Recently, stem cell transplantation has been proposed to promote the recovery process. Gan et al. investigated whether human amniotic mesenchymal stromal cells (hAMSCs) , a valuable resource for transplantation therapy, could improve endometrial regeneration in rodent IUA models [75]. hAMSC transplantation promotes endometrial regeneration after injury in IUA rat models, possibly due to immunomodulatory properties. These cells provide a more easily accessible source of stem cells for future research into the impact of cell transplantation on damaged endometria [75].

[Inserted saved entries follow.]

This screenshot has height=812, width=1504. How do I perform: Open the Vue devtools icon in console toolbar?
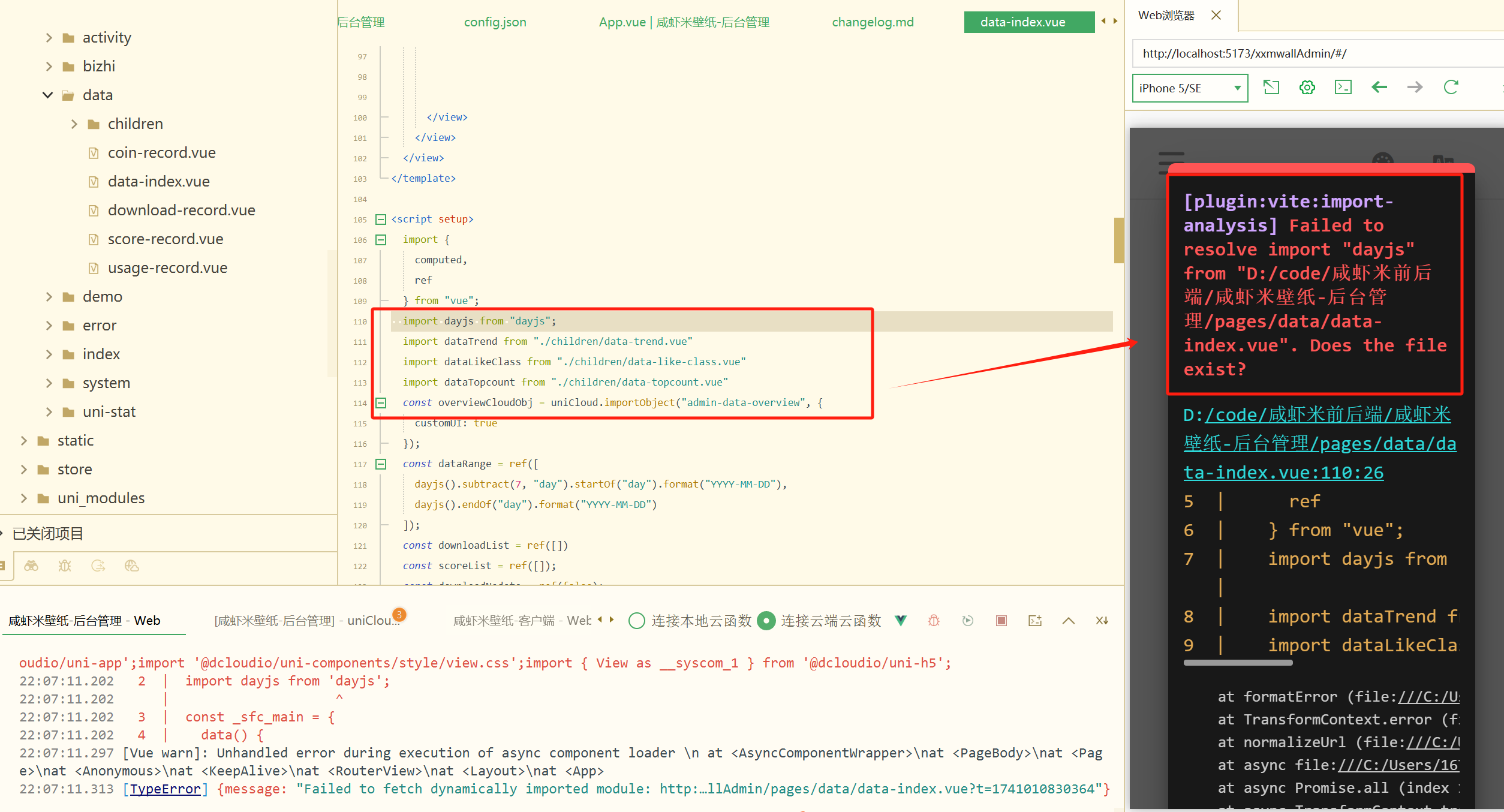tap(901, 620)
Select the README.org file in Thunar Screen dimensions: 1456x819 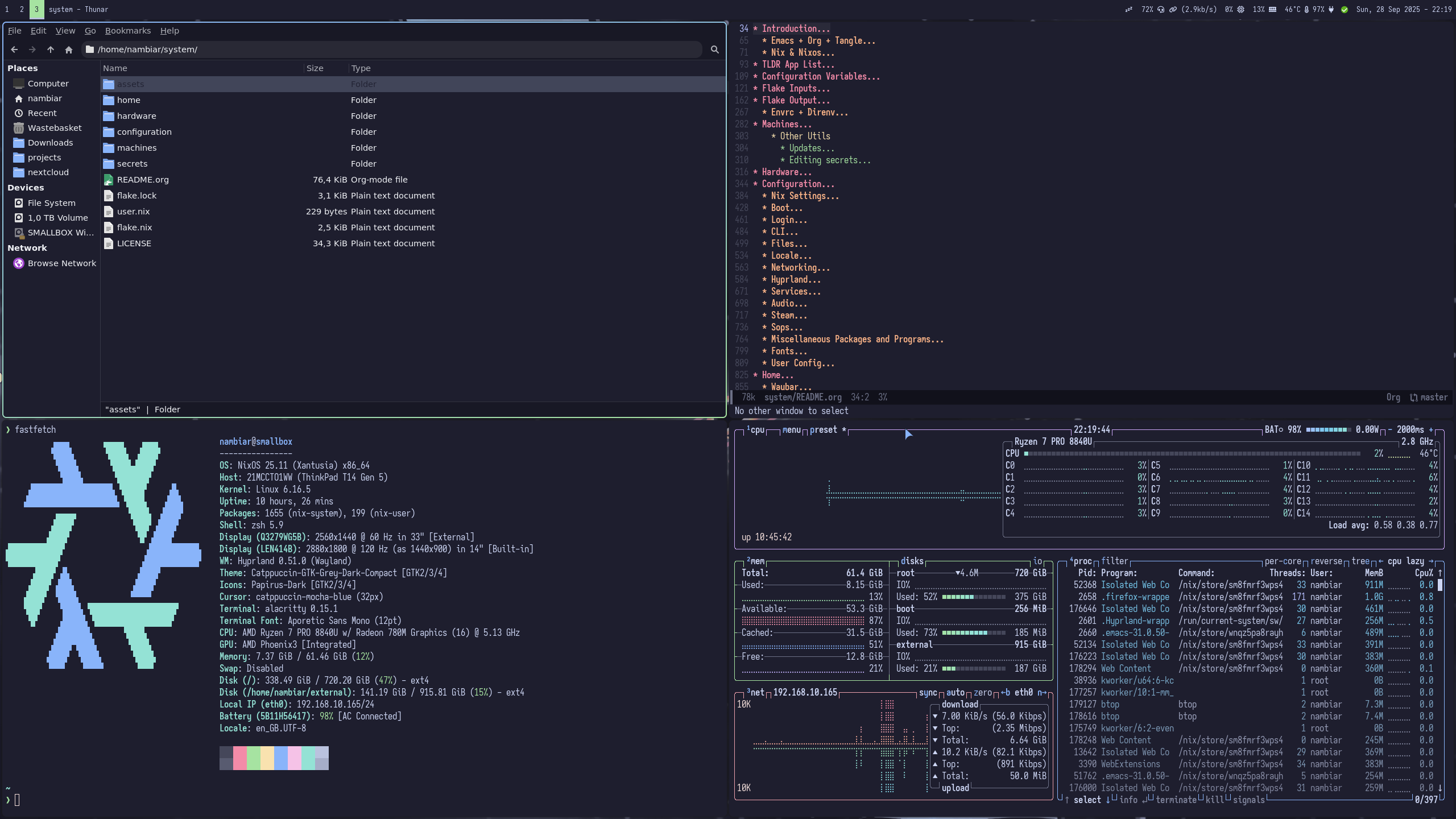point(142,179)
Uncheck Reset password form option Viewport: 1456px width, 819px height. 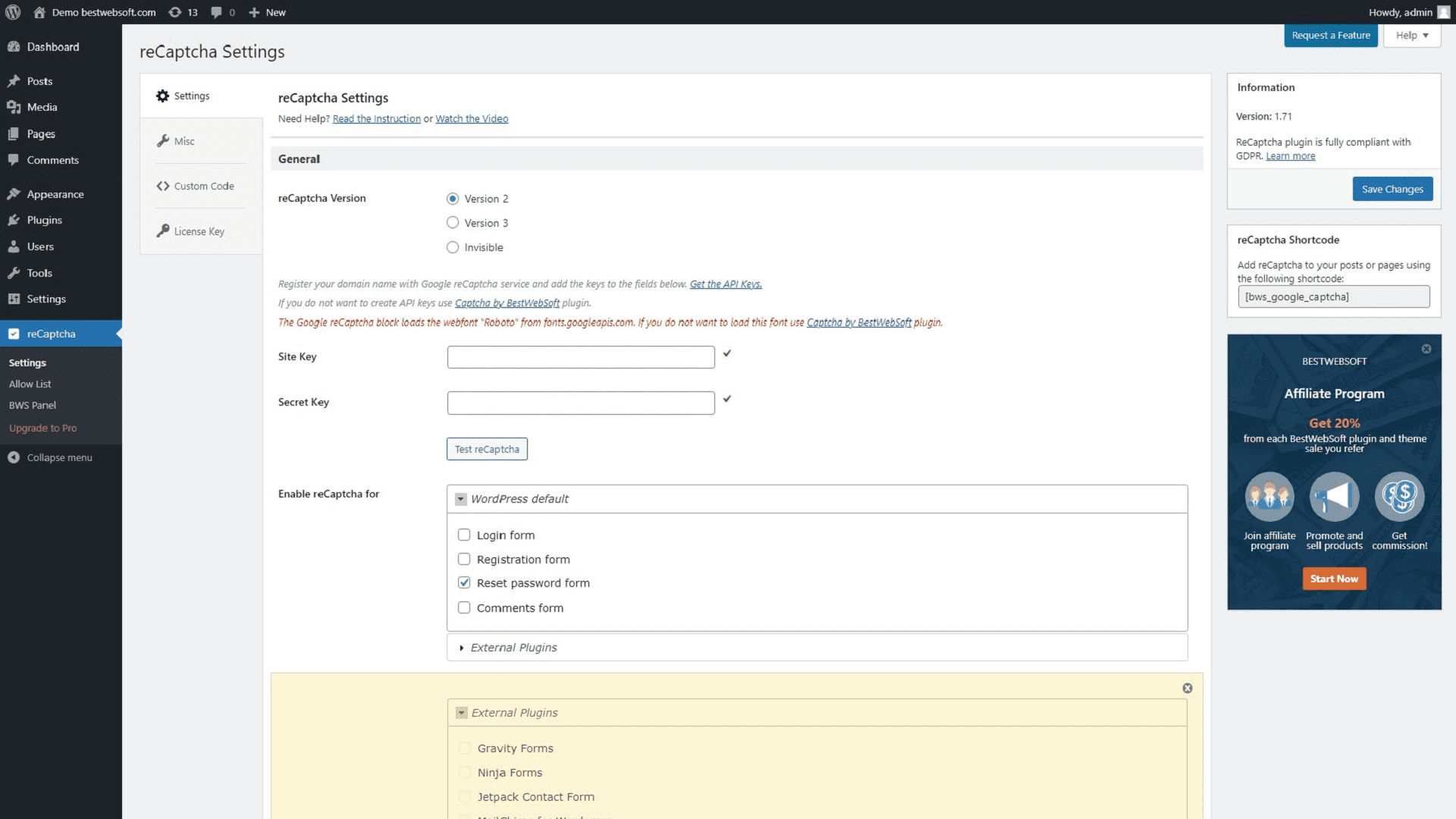pos(463,583)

There are few effective treatments due to the complex function of endometrium and shortage of native materials. 17β-estradiol (E2) is commonly used as an ancillary treatment in IUA patients, but it is limited by its poor solubility in aqueous solutions and low concentrations at the injured sites. In a recent publication, a mini-endometrial curette was used to injure the rat’s endometrium to form an IUA model [76]. 17β-estradiol was encapsulated into the micelles of heparin-poloxamer, and a thermosensitive hydrogel (E2-HP hydrogel ) was formed. This sustained releasing system was applied to restore the structure and function of the injured uterus. E2-HP hydrogel was constructed, and relevant characteristics including gelation temperature and micromorphology were evaluated. Sustained release of 17β-estradiol from HP hydrogel was performed both in vitro and in vivo. Ultrasonography measurement and pathologic characteristics on the IUA rats were performed to evaluate the therapeutic effect of E2-HP hydrogel. Endoplasmic reticulum (ER) stress-related apoptosis was analyzed to explore the possible mechanisms in IUA recovery. E2-HP hydrogel showed a prolonged release of E2 at the targeting region and more effective endometrium regeneration in IUA rats. Significant improvements in both gland numbers and fibrosis area were observed in the E2-HP hydrogel group [76]. The paper also demonstrated that E2-HP hydrogel in the recovery of IUA was closely related to the suppression of ER stress signals via the activation of downstream signals, PI3K/Akt and ERK1/2. HP hydrogel might be an effective approach to deliver E2 into the injured endometrium. Therapeutic strategies targeting ER stress using E2-HP hydrogel might be a promising solution for the treatment of women with intrauterine adhesions [76].

Conclusion

Intrauterine adhesions are a significant gynecological complication that requires prompt and accurate diagnosis and treatment. Despite its invasiveness, cost issues, and the technical skill required, hysteroscopy is recognized as the gold standard for the diagnosis, classification, and treatment of adhesions with an encouraging restoration of fertility in terms of menstruation, pregnancy rates, and live birth rates in patients with mild, moderate, and severe IUA, including postmenopausal women. Moreover, it offers a see-and-treat approach in majority of the patients where therapy is required, thus obviating the need for a second intervention. Though ultrasonography is gradually gaining acceptance in the diagnosis of IUA, particularly in economically compromised settings, with the purpose of avoiding costly invasive techniques, it has limited accuracy and sensitivity in the diagnosis of IUA compared to hysteroscopy. The addition of 3D ultrasound is reported to have improved accuracy in the diagnosis, but consistent large-scale studies are lacking. However, with regard to treatment, ultrasound may have a significant role in controlling hysteroscopic surgery, especially in patients with complex severe adhesions, to avoid inadvertent uterine perforation. More large-scale randomized trials will be required before ultrasonography can be established as a more functionally effective alternative to hysteroscopy in the diagnosis and treatment of IUA.